* Reading passage *
Smith is currently pursuing an action in the District Court relating to the purchase
and repossession of a car. In his present mandamus petition, Smith requests that this
*
This disposition is not an opinion of the full Court and pursuant to I.O.P. 5.7 does not
constitute binding precedent.
Court order the recusal of the presiding District Judge because of alleged bias against
Smith, which he argues is apparent from unfavorable rulings by the District Judge, and
from alleged delays in the District Court proceedings. He also claims, in conclusory
fashion, that the District Judge demonstrated bias against him during a phone conference.
A writ of mandamus is a “drastic remedy” that may be granted “only in
extraordinary circumstances in response to an act amounting to a judicial usurpation of
power.” In re Diet Drugs Prods. Liab. Litig., 418 F.3d 372, 378 (3d Cir. 2005) (citation
omitted). “Before a writ of mandamus may issue, a party must establish that (1) no other
adequate means [exist] to attain the relief he desires, (2) the party’s right to issuance of
the writ is clear and indisputable, and (3) the writ is appropriate under the
circumstances.” Hollingsworth v. Perry, 558 U.S. 183, 190 (2010) (per curiam)

* Extracted records *
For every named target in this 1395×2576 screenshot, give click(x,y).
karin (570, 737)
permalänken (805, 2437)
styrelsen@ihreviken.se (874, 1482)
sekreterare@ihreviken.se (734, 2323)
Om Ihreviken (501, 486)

* Task goal *
Reproduce the court passage word for word, starting with "Smith is currently" and going on through "constitute binding precedent.".

* Response for this exercise *
Smith is currently pursuing an action in the District Court relating to the purchase
and repossession of a car. In his present mandamus petition, Smith requests that this
*
This disposition is not an opinion of the full Court and pursuant to I.O.P. 5.7 does not
constitute binding precedent.